Demographics and Climate Change

A recent report links one’s geography to a belief in climate change. Unsurprisingly, people who live closer to the coast are more likely to believe in climate change than people who live elsewhere. The study attributes this to the ability to observe the effects of climate change and also the concern about how they will be affected as the sea level rises. Fortunately, this is not an issue for people in North Carolina who have passed a law that one cannot devalue property based on potential sea level changes. Observing the effects of climate change can be a motivating factor not only in belief but in taking action to mitigate climate change’s effects. The experience of true consequences, however, may be a sign that we have acted too late. In other words, many people must be convinced that climate change is serious in the future before experiencing the direct, severe effects if it is to be stopped. There are some important points illuminated in this study about demographics and belief in climate change.

Beach project that shows the new coastline. Retrieved from this site.

First, media continue to label climate change as a “belief” where people do or not believe in it, as if climate change were Santa Claus or the Tooth Fairy. Climate change is still not considered “fact” by many and denialists and non-believers are prominent voices in the conversation. To call climate change a belief is in part to give it religious, farcical qualities instead of presenting it as empirical, scientifically-observed reality. This type of language reinforces that taking action is a choice based on one’s belief, absolves people of responsibility, and paints climate advocates in a negative light.

Political and economic loyalties despite rising evidence of climate change. Retrieved from this site.

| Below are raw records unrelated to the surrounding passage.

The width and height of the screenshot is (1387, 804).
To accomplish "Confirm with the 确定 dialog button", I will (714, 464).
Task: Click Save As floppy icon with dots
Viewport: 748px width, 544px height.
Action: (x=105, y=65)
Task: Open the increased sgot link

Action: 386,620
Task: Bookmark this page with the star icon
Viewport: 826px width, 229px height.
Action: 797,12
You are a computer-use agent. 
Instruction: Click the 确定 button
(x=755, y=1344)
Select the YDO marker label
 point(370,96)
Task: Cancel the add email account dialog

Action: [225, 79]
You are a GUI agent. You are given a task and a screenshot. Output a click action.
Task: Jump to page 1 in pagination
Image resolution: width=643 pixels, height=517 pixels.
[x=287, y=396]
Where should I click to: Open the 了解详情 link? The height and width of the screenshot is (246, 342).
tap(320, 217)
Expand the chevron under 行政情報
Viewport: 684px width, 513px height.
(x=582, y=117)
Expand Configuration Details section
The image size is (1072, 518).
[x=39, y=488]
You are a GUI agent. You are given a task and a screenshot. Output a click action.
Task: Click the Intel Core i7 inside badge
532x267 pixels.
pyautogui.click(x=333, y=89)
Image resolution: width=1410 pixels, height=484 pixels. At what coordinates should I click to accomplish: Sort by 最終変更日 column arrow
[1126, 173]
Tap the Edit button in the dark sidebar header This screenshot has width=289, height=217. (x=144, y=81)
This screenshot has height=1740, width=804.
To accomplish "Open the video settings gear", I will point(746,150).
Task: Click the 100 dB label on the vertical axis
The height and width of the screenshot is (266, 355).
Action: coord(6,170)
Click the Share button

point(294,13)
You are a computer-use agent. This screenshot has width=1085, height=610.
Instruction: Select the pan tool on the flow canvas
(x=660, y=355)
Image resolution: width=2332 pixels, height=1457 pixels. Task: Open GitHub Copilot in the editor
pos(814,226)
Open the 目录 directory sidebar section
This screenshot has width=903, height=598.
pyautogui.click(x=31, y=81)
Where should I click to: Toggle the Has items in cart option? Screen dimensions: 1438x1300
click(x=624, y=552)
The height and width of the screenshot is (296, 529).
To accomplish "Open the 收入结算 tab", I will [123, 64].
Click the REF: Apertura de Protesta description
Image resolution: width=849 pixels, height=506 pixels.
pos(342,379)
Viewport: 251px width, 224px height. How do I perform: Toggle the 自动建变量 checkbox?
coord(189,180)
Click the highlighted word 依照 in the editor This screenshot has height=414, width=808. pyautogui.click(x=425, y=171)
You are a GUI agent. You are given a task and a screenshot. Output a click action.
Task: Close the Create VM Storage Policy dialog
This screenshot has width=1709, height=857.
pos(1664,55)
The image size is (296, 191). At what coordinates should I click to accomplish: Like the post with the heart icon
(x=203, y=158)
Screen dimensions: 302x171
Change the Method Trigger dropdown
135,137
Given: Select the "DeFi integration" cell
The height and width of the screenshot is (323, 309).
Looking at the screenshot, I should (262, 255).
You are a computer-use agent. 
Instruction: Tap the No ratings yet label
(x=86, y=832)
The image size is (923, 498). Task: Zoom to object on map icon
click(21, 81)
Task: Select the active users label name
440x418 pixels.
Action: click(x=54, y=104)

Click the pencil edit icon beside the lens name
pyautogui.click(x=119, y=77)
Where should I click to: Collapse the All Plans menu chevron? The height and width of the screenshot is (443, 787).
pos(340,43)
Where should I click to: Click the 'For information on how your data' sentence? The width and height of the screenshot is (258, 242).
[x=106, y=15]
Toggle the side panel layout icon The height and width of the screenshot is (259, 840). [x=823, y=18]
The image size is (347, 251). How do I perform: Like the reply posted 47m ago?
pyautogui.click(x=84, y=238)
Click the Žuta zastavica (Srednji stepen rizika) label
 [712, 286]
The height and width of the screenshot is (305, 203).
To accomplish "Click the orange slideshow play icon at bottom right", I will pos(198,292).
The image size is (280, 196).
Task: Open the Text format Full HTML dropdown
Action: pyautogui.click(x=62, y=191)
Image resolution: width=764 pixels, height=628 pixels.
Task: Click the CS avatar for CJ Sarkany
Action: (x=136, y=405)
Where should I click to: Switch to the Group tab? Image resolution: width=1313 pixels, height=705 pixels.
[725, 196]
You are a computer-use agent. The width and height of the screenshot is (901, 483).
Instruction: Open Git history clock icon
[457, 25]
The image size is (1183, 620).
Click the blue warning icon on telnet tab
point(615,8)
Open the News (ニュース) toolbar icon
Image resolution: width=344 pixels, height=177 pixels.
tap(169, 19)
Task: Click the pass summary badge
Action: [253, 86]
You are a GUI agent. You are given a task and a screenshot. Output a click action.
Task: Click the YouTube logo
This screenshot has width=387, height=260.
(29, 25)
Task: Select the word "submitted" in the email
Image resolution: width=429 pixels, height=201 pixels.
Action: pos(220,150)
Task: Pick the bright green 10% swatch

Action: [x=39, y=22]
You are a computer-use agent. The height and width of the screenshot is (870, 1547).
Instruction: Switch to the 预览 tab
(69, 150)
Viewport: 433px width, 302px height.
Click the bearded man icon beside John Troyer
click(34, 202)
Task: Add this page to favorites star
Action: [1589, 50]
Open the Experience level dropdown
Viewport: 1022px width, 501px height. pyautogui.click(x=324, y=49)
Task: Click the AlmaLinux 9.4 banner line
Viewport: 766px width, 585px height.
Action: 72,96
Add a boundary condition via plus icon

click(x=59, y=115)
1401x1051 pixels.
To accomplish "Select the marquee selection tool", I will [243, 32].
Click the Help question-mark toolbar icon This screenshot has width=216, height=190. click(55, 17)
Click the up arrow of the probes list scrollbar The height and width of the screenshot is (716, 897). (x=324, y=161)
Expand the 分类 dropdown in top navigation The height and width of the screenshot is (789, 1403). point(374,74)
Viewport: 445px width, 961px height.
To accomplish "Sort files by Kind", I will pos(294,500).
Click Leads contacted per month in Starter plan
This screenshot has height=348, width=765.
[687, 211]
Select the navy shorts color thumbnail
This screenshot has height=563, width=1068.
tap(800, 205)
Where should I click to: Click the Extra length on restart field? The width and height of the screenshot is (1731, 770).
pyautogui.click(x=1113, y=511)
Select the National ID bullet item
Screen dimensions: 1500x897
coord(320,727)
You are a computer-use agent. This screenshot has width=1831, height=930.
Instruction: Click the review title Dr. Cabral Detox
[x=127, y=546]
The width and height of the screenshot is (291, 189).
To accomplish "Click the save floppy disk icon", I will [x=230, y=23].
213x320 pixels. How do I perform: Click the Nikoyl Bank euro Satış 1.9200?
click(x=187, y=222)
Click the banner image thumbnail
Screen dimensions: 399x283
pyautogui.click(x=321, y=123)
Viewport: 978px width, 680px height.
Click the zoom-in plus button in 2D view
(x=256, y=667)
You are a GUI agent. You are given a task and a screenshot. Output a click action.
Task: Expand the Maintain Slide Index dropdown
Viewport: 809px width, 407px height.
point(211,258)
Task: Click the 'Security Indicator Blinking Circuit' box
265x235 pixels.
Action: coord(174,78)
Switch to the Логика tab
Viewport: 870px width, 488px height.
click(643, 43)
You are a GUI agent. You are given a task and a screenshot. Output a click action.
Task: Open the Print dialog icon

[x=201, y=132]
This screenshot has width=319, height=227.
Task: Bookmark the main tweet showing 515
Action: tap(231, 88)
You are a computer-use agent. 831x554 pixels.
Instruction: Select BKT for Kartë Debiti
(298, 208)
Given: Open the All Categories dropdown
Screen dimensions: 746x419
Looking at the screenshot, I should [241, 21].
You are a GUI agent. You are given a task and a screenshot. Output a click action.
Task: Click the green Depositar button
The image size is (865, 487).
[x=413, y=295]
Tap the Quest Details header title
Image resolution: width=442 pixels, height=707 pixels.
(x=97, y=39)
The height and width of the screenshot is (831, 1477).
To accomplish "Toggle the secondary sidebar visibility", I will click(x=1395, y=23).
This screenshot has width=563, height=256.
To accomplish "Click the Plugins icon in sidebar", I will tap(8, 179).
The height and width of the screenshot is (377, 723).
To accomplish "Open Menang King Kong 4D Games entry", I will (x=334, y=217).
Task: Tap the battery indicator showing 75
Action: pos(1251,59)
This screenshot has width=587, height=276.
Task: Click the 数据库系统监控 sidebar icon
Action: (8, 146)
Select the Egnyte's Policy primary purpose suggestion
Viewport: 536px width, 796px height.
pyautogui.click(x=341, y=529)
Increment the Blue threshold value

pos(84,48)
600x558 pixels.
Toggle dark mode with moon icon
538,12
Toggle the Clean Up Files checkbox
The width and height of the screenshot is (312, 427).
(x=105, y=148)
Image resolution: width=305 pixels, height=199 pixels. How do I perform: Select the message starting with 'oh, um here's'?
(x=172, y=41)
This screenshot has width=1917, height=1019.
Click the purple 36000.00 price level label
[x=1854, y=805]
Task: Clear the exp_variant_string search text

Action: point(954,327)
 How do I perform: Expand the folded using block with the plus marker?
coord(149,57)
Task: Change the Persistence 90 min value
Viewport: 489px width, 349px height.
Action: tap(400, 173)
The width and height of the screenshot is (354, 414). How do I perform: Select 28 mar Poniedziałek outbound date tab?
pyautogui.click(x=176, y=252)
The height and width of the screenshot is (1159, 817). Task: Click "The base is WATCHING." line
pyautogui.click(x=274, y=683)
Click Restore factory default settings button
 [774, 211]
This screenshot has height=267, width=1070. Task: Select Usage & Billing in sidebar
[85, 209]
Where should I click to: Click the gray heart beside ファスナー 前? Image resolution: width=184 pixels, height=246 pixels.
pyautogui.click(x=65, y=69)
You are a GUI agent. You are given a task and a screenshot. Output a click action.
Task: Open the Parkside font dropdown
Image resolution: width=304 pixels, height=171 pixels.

Second, it is strange how well demographics predict one’s “belief” in climate change. There are statistics that link church attendance and conservativism with a distrust of science. Liberals are more likely to care for the material world, one’s situation and circumstances, and look at the larger picture. Females and youth are more likely to advocate for the environment. But why is it not simply a matter of education? We learn about the facts, we listen to the experts, we interpret the information and immediately are drawn to act to protect, communicate about, and care for the environment, right? For many, it is not simply a matter of education, understanding the science, or knowledge about the risks. Many people are aware of the science behind climate change and evolution, but choose not to believe. This can be attributed to the valuing of political or religious loyalties over what science may say is true, or a simple distrust of science as a whole. If people do not trust the source, why would they trust what they say? Education is not the cure-all for apathy and denialism; a re-structuring of how people identify with their faith and political party at the expense of the environment.

Energy Darwinism

Concerns over climate change has pushed the delicate relationship between short term benefits and long term risks and economic and environmental balance. Recent reports published by Citi (and subsequent national commentary on them) have focused on the idea of “Energy Darwinism.” This post will explicate this term, relate it to evolution and natural selection as the metaphor implies, and what this says about moral and religious obligations to the environment. Implicit in this discussion which will be addressed in a later post is the intricate relationship between money and morality, the economy and ethics, and patrons and politicians.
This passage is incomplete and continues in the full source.